** Begin PROVIDED PASSAGE **

Joanna Grisinger’s paper, “‘The self-containment of the bureaucracy’: The Civil Aeronautics Board and the Right to Participate,” offered a grassroots-level view of public participation in agency processes. The agency in question is the Civil Aeronautics Board, which was empowered to both regulate and promote the American airline industry. This dual mandate made the liberal public participation provisions of the CAB’s statutory mandate fairly hollow. The agency rarely took the public’s input very seriously. Instead, it was overwhelmed by public complaints, captured by greedy airlines and distracted by their orders to boost the industry. But activists were still moved by the power of participation. Activists interested in civil rights, environmentalism and dismantling Apartheid all complained to the Board in one way or another. In this way, as Dan Ernst noted in his comments, Grisinger showed the optimistic tone of the early participation movement.
In his comments, Ernst reflected on his own work on the NRA in the 1930s and ’40s. From this vantage point, he was able to assess the changing nature of administration over the years. In Ernst’s era, it was agencies that made the more “adventurous” legal arguments towards hostile and conservative courts. But by the 1970s things were different: Courts--like the NJ Superior Court in Shimp--were at the forefront of legal change, while agencies were slow to act, perhaps desiring political cover. It was an apt time for Ernst's New Deal era film reference: We weren't in Kansas anymore.
[My comment and an addendum prompted by the Q&A appear after the jump.]
Well, by now I hope you’ve all spotted the irony of this session. Here we are, just about as inside-the-Beltway as it’s possible for an academic conference to get, and we have a panel entitled “The Administrative State at the Grassroots.” In fact, the panel could as easily have been entitled “Friends in High Places or the Lack Thereof: Public Officials and the American State, 1942 to 1976.” But that would not have been any more accurate. One reason why these papers are so useful as a report on the collective work-in-progress that is the history of governance in the United States since the New Deal is that it lets us see how private individuals, social groups, and street-level bureaucrats interacted with the Washington officialdom–both the Grassroots and the High Places. Figuring out how to keep both in the same frame is perhaps the top item on the field’s research agenda, now that we are getting a critical mass of book and articles on the administrative state, some by scholars whose historical imaginations are fired by social theory, social movements, and other social history and some by scholars who are intrigued more by the political history of administrators, legislators, presidents and other executive officials, by American political development, and other varieties of political science.

** End PROVIDED PASSAGE **
** Begin EXCERPTED RECORDS **

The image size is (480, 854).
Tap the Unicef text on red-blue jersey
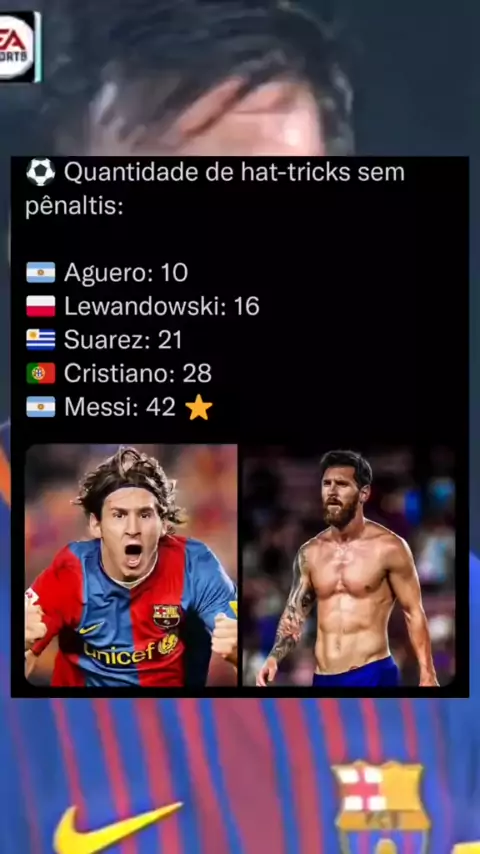tap(120, 652)
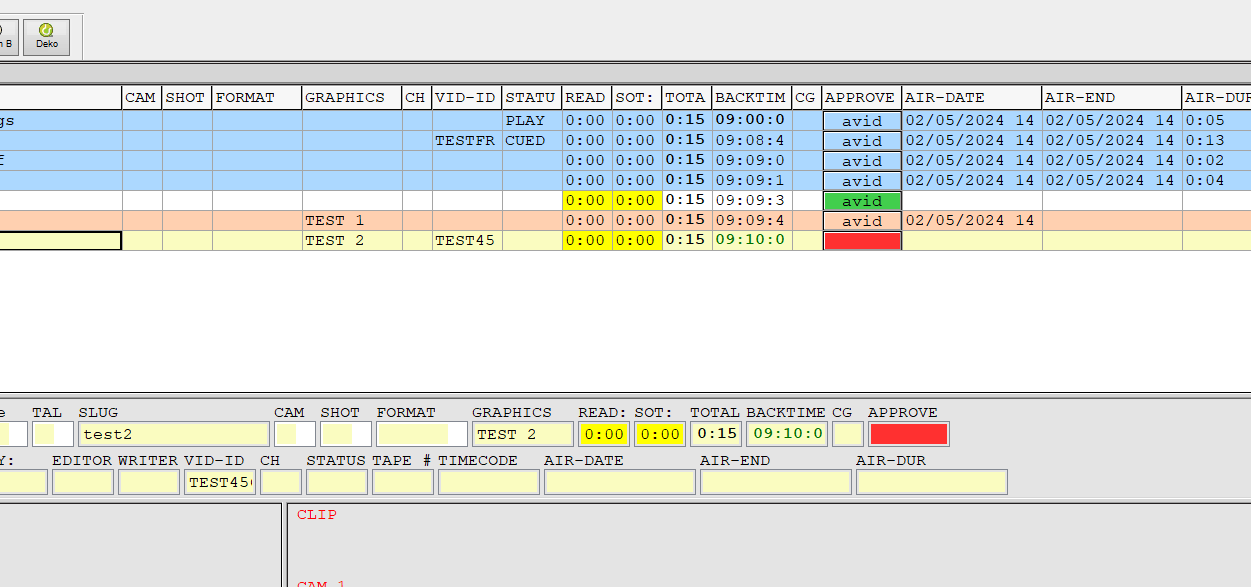Viewport: 1251px width, 587px height.
Task: Click the GRAPHICS form field showing TEST 2
Action: [x=522, y=434]
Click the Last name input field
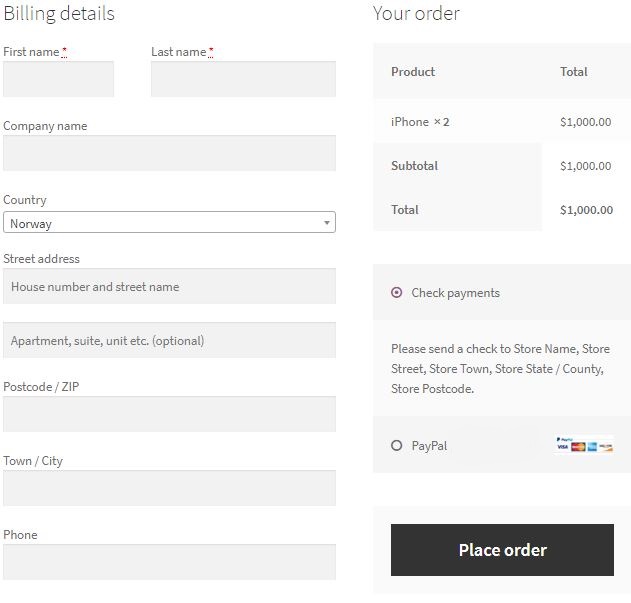This screenshot has width=631, height=603. click(243, 79)
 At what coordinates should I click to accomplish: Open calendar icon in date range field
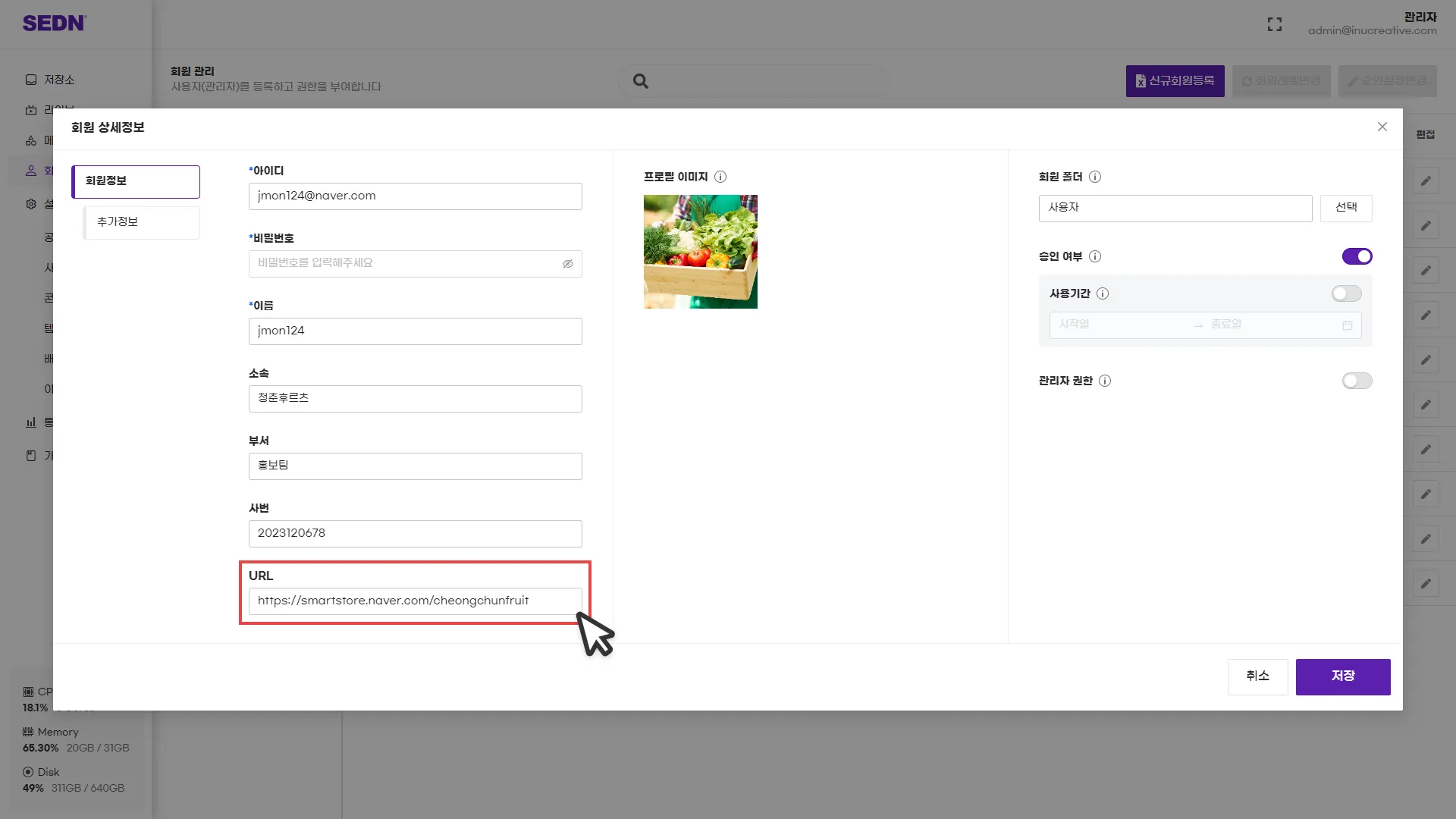[1348, 325]
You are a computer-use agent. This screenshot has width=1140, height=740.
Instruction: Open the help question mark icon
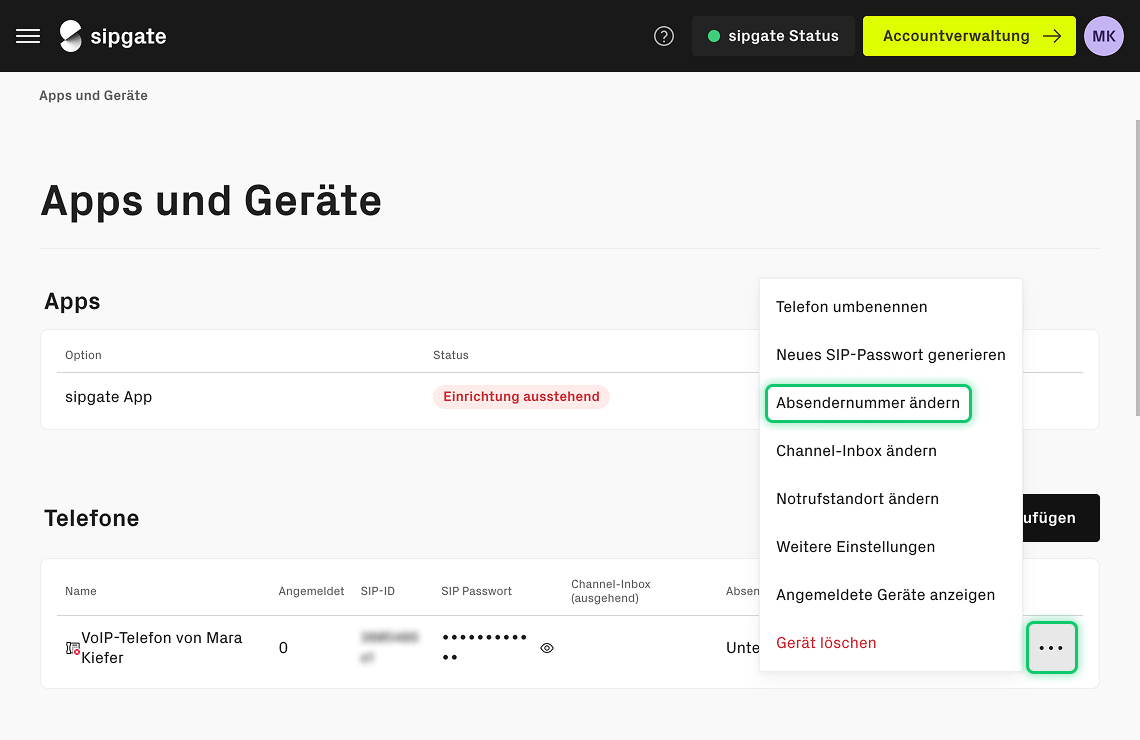pos(664,36)
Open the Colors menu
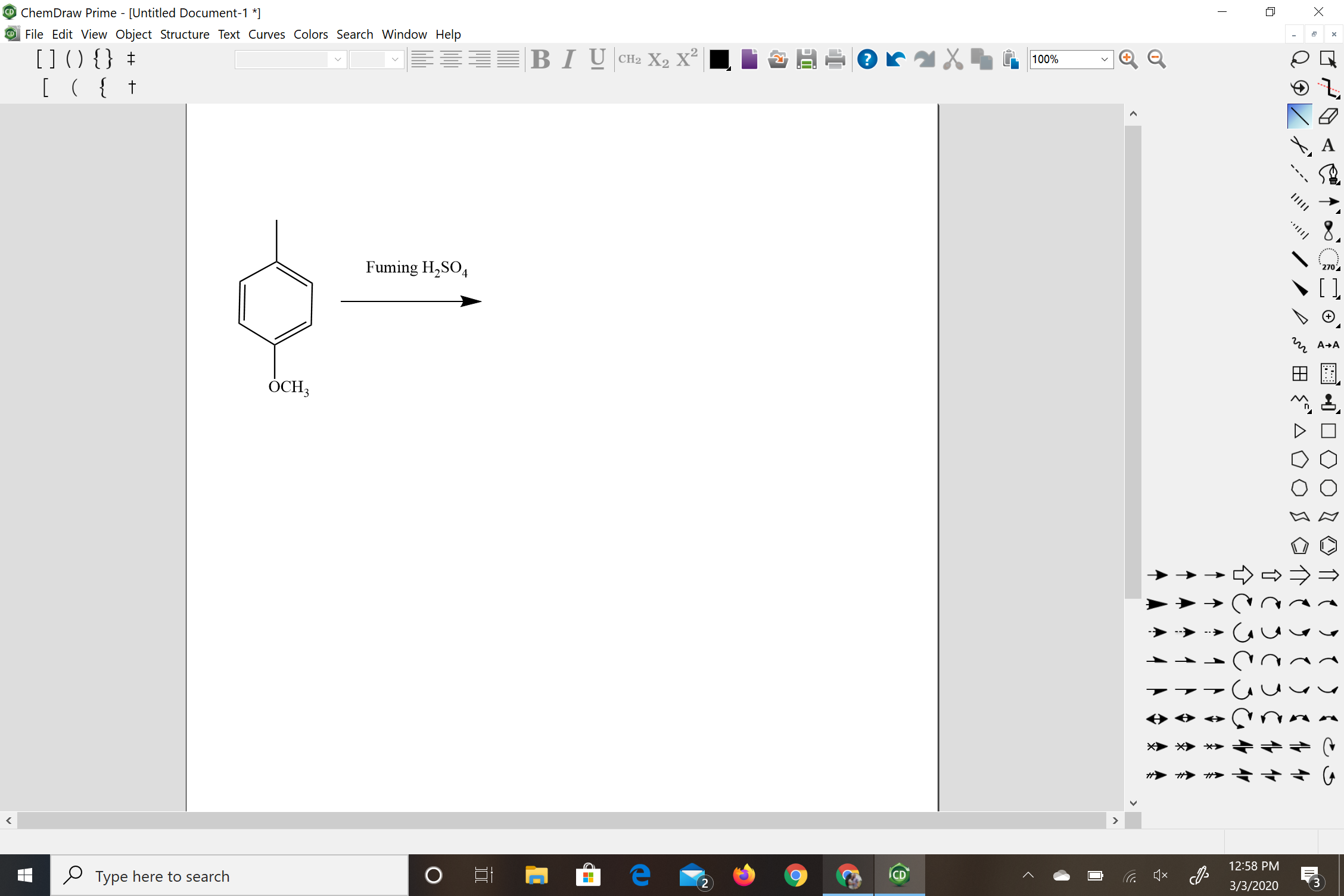Viewport: 1344px width, 896px height. 310,33
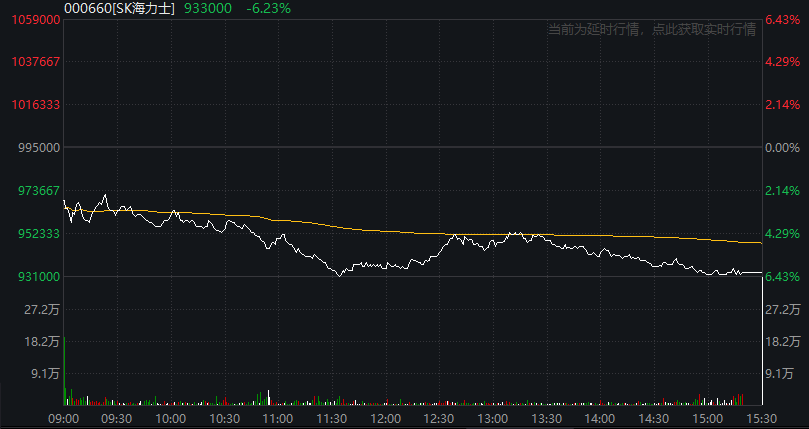Jump to 12:30 on the time axis
The width and height of the screenshot is (809, 429).
click(x=439, y=418)
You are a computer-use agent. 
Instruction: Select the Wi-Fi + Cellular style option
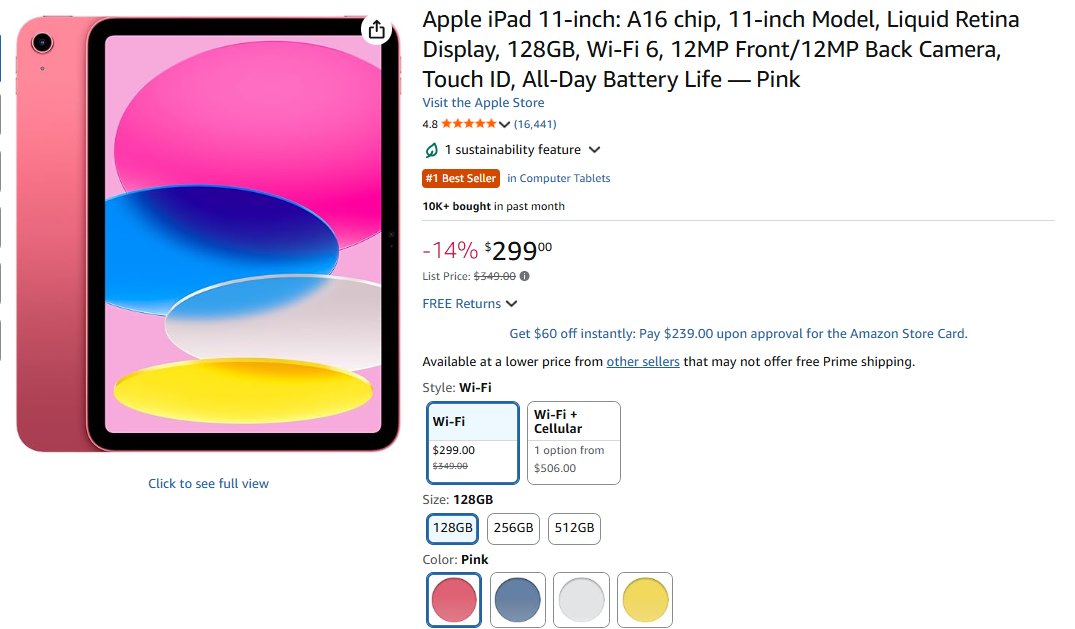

** End EXCERPTED RECORDS **

**EXERCISE**:
Answer these questions from the panel text:
(a) Which agency is the subject of Joanna Grisinger's paper?
(b) According to Ernst's comments, which court is given as an example of courts at the forefront of legal change by the 1970s?
(c) What is the title of the panel?

**ANSWER TO THE TASK**:
(a) The Civil Aeronautics Board.
(b) The NJ Superior Court, in Shimp.
(c) "The Administrative State at the Grassroots."